Manageable if chain is short

Complete 15–23 December

Technically possible in a short, fast chain

Very high risk of slipping into closure window; near-zero removal flexibility

Very limited; may be unavailable or expensive

High — a single delay can cancel the move

Complete from 5 January

Better removal availability; solicitors fully open; lower costs

Misses year-end Stamp Duty threshold if relevant; requires seller agreement

Good availability, especially from mid-January

Lower risk overall

Practical checklist: moving before the festive season

What to ask your removal company before the festive season

  • Are you available on my target completion date, and is that a provisional or confirmed hold?
  • What is your policy if completion is delayed by one or two days?
  • Do you charge a premium for December dates?
  • Can you provide secure overnight storage if completion is delayed past 5pm?
  • Are you a member of the British Association of Removers (BAR)?

When to get professional help

For most festive-period moves, the key professional is your conveyancer. Seek additional guidance in these situations:

  • If your completion date falls close to a Stamp Duty threshold change, ask your solicitor to confirm in writing the financial effect of missing that date.
  • If you are selling a leasehold property, freeholder consent and management pack requests can add unpredictable weeks — start these as early as possible.
  • If your chain includes a party whose conveyancer is known to close early for the Christmas period, ask for written confirmation of their last active working day before agreeing a completion date.

How Housey can help

Housey can connect you with conveyancers and removal companies experienced with time-sensitive moves. If you are working to a December deadline, getting conveyancing quotes in place as soon as an offer is accepted gives you the best chance of meeting it. When your completion date is confirmed, booking house removals well before exchange — particularly for a December date — protects you against the limited availability that characterises the pre-Christmas market.

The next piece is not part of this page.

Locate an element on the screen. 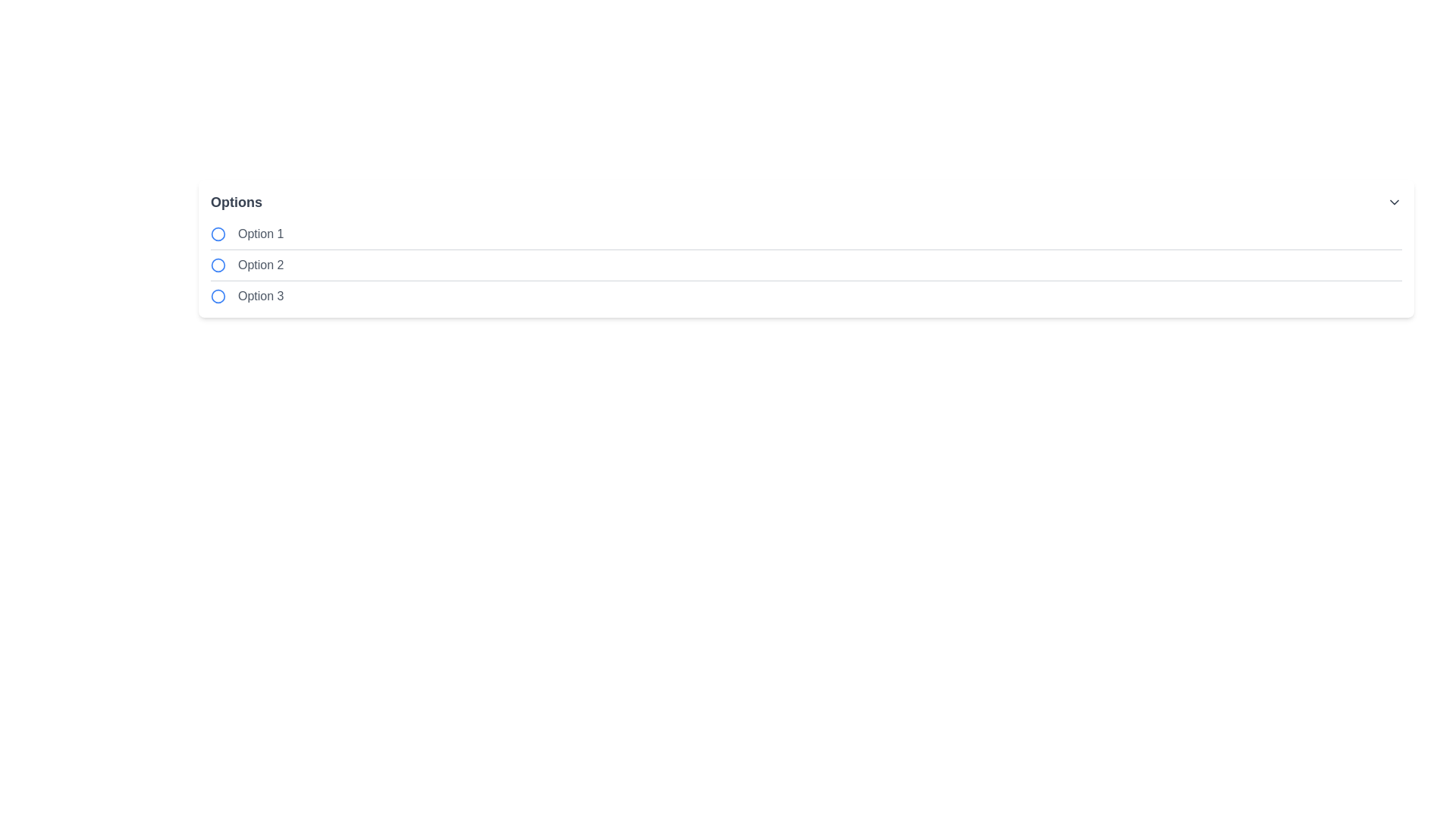 The height and width of the screenshot is (819, 1456). the circular radio button indicator with a blue outline next to the text label 'Option 2' is located at coordinates (218, 265).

Frequently asked questions

Can exchange of contracts take place over Christmas if both parties agree?

Exchange requires both sets of solicitors to be active and available. If either firm is closed, exchange cannot proceed. Some firms arrange emergency cover for the holiday period, but this is not standard and cannot be relied upon. Confirm your solicitor's exact closure dates before agreeing a completion timeline that falls close to Christmas.

What happens to my Stamp Duty if completion slips past a threshold change date?

SDLT in England is assessed on the completion date. If completion slips past a date on which rates increase, you pay the higher rate. Ask your solicitor to advise you in writing on the financial exposure if your completion date is at risk of missing a relevant Stamp Duty threshold.

Is it cheaper to move house in January than in December?

Removal company pricing typically drops from mid-January as demand falls after the festive period. If you have flexibility, early-to-mid January often offers better availability and more competitive quotes. Indicative UK costs vary significantly by region and volume — obtain at least three quotes before committing to a firm.

Do utility companies operate normally over Christmas?

Most energy and water suppliers process transfers over the holiday period but with reduced staffing. Broadband installations are frequently suspended on bank holidays. Submit transfer notifications at least two weeks before your completion date to reduce the risk of a gap in service at the new property.

What if my removal company cancels at short notice over Christmas?

Ensure your contract includes a clear cancellation and rescheduling policy before you commit. Consider arranging short-term storage as a contingency. Using a removal company that is a member of the British Association of Removers (BAR) gives you access to an alternative dispute resolution scheme if something goes wrong.